Explosion und Inferno auf der Krim-Brücke: Fallen bei Putin jetzt alle Hemmungen?

Die dramatischen Bilder von den Feuerwänden auf der 18,1 Kilometer langen Krim-Brücke sind kein Zeichen für eine Deeskalation im Krieg um die Ukraine. Wie wird jetzt Wladimir Putin auf den Anschlag reagieren? Fallen bei ihm alle Hemmungen, nun Kiew oder die West-Ukraine anzugreifen?

IMAGO / ITAR-TASS
Feuer auf einem Abschnitt einer Brücke, die die Krim mit dem russischen Festland verbindet, Kertsch, Russland, 8. Oktober 2022

Eingestürzte Brückenteile, ein brennender Treibstoff-Zug und viele User auf den Social-Media-Plattformen, die dieses Inferno auf der Krim-Brücke bei Kertsch beklatschen – obwohl die Überwachungs-Kameras der Brücke eindeutig zeigen, dass zum Zeitpunkt der Explosion auch zahlreiche Zivilisten auf der Autobahn-Brücke unterwegs waren, die das Feuer und zuvor die Druckwelle nicht überlebt haben dürften. Das berichtet exxpress.at.

Zunächst ging man von einem mit Sprengstoff beladenen LKW und einem Selbstmordattentäter aus. Belastbare Informationen liegen derzeit nicht vor. Die Ukraine bekennt sich bislang nicht zum Angriff. Der New York Times sagte ein Offizier: „Putin sollte dankbar sein. Nicht jeder erhält ein so teures Geburtstagsgeschenk.“ Bekanntlich feiert Putin seinen 70. Geburtstag. Und Oleksiy Danilo, der Sicherheitsberater der Ukraine, hat das Video der brennenden Brücke mit Marilyn Monroes laszivem Geburtstagsgruß an den damaligen US-Präsidenten John F. Kennedy zusammengeschnitten: „Happy Birthday to you“. Kreml-Sprecher Dmitry Peskov nannte Danilov’s statement  “announcing a possible terrorist attack.”

-*-

● ZIEL DER ÜBUNG: Entscheiden Sie für jede Aussage, ob sie mit dem Textauszug übereinstimmt, und belegen Sie Ihr Ja oder Nein mit den ausschlaggebenden Worten des Textes als wörtlichem Zitat. 1. Die Krim-Brücke ist 18,1 Kilometer lang. 2. Die Ukraine hat sich zu dem Angriff bekannt. 3. Putin feiert seinen 70. Geburtstag. Die Daten werden für die Bearbeitung nicht gebraucht.

● BEREITGESTELLTE DATEN:
-*-

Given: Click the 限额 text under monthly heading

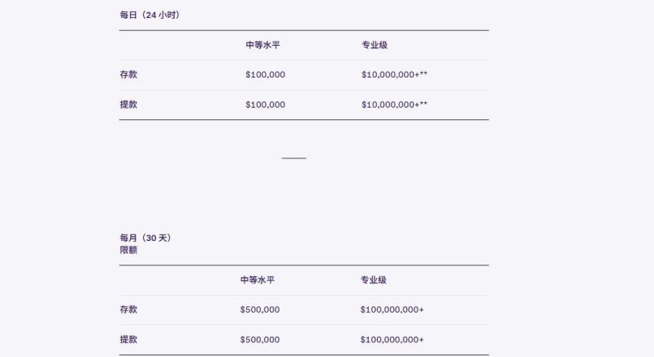Looking at the screenshot, I should coord(128,250).
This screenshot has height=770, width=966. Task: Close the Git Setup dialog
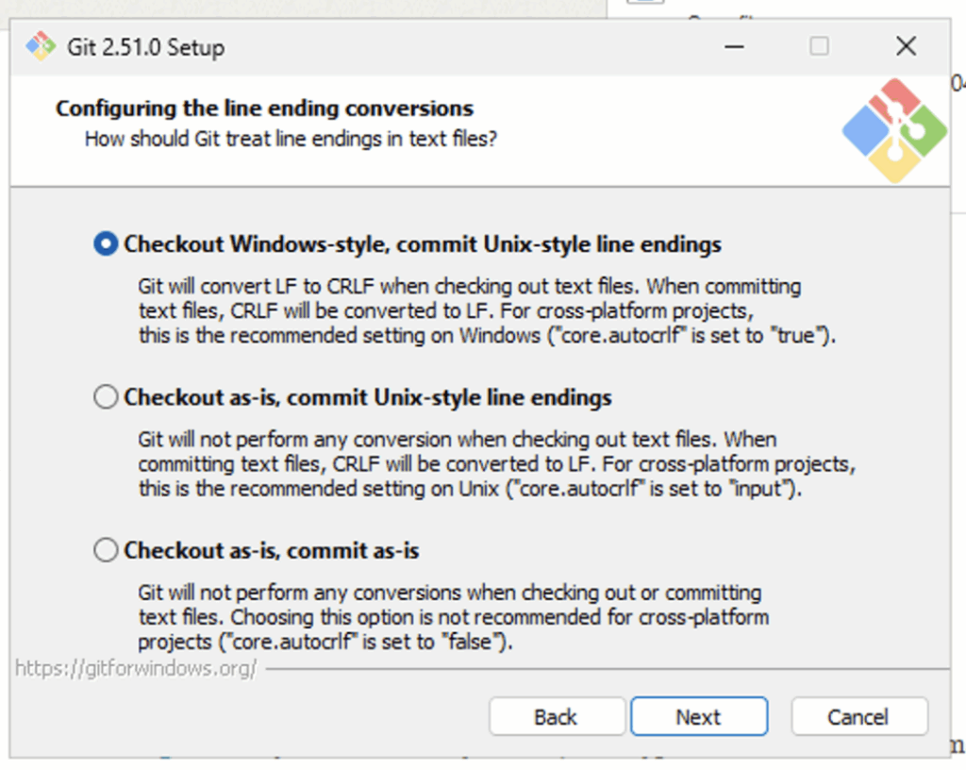point(906,45)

-*-

● LÖSUNG DER AUFGABE:
1. Ja: „der 18,1 Kilometer langen Krim-Brücke“
2. Nein: „Die Ukraine bekennt sich bislang nicht zum Angriff.“
3. Ja: „Bekanntlich feiert Putin seinen 70. Geburtstag.“